My fitness journey started when I decided to join the cross-country team my freshman year at my all-girls Catholic high school located in a suburb just outside of Chicago. I quit within the first week. I couldn’t keep up. It seemed these girls had been running their whole lives. Apparently, I had also mistaken cross-country for track and field. I had never run longer than half a city block when I was racing anyone who challenged me (especially the boys). But in cross-country, races were miles long and that was much longer than I was prepared for.
So, like I said, I quit.
It wasn’t until my sophomore year that I decided to join cross-country and track & field again and stuck with running the second time around. Countless races and first-place medals later, I was offered a scholarship to run at the collegiate level as a sprinter on a track & field team. I did well in college earning myself 6 All-American titles and helping to lead my team to conference wins. No one wins like that without being in some of the best shape of their life, right?
It has been just over a decade since I ran my last competitive race. It was in May 2007 on a track in Raleigh, North Carolina for the National Championships that my coach reminded me, with tears in his eyes, that I had run my last race. Maybe it was from relief or the realization that I wouldn’t be running for a team anymore or exhaustion from the weekend of races or a hodge-podge of all related emotions, I broke down into tears. It was over.
After my last race, I took off a year from outrageous circuits, running long miles in the wee hours of the morning, strength training by lifting weights, doing “monsters” (where you run up to 20 200m sprints at top speed with only 1 minute in between) or anything that required me to move faster than a strut. It has been a struggle ever since then to get to a place where I truly feel in shape, to MY fullest potential. The key word here is “my.”
Granted, I “look” fit to most people because I happen to be within the size and weight range pleasing to society. But your personal health and fitness journey is not about society’s standards. It’s about your own.
A year after I had eaten like a growing teenage boy with no exercising to speak of and got to the biggest size I had experienced at that time (I gained 40 lbs), I decided to pick up exercising again by doing yoga and Zumba. Those are great for maintaining and sweating but not so great for extreme fitness goals.

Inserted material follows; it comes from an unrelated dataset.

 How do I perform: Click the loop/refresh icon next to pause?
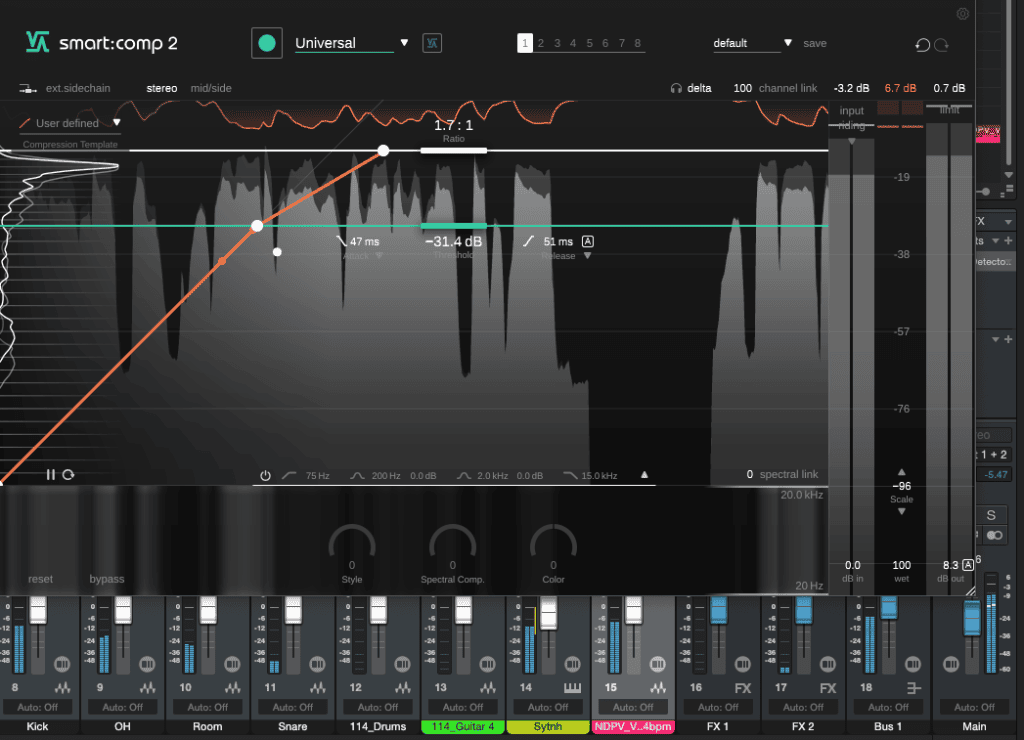pos(67,475)
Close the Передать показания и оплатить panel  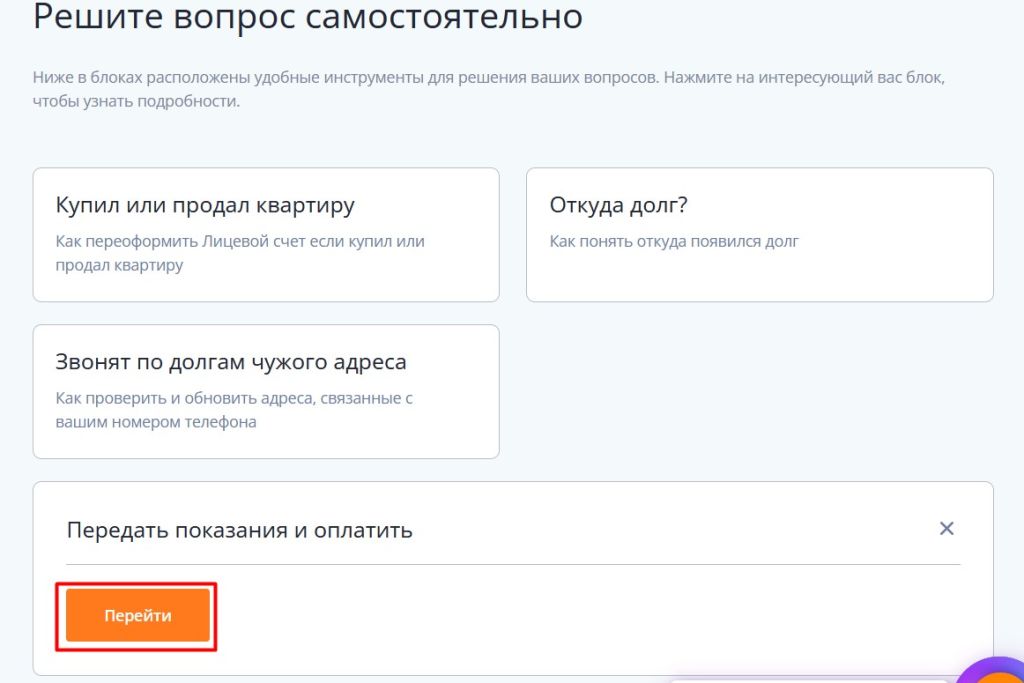tap(946, 529)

This is why I created the #CinchedWaistChallenge and why, this year, I’m adding a meal plan inspired by the Whole30 program (also, with a grocery shopping list). I want people to feel free to share any part of their journey, not just the most accepted stories, but all stories. It is a challenge to inspire you to try out all different kinds of workouts to see what works best for your body type and your own goals. It was created to challenge you to pick up habits to achieve your fitness goals. Our greatest achievements happen BECAUSE of our struggles, no matter how common or uncommon.